GOAL OF THE EXERCISE: Return the records below exactly, leaving nothing out.

INPUT MATERIAL:

<<<<

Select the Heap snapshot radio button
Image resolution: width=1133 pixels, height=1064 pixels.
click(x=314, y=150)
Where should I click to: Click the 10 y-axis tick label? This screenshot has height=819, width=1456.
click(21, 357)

>>>>

RESULT:
Select the Heap snapshot radio button
Image resolution: width=1133 pixels, height=1064 pixels.
click(x=314, y=150)
Where should I click to: Click the 10 y-axis tick label? This screenshot has height=819, width=1456.
click(21, 357)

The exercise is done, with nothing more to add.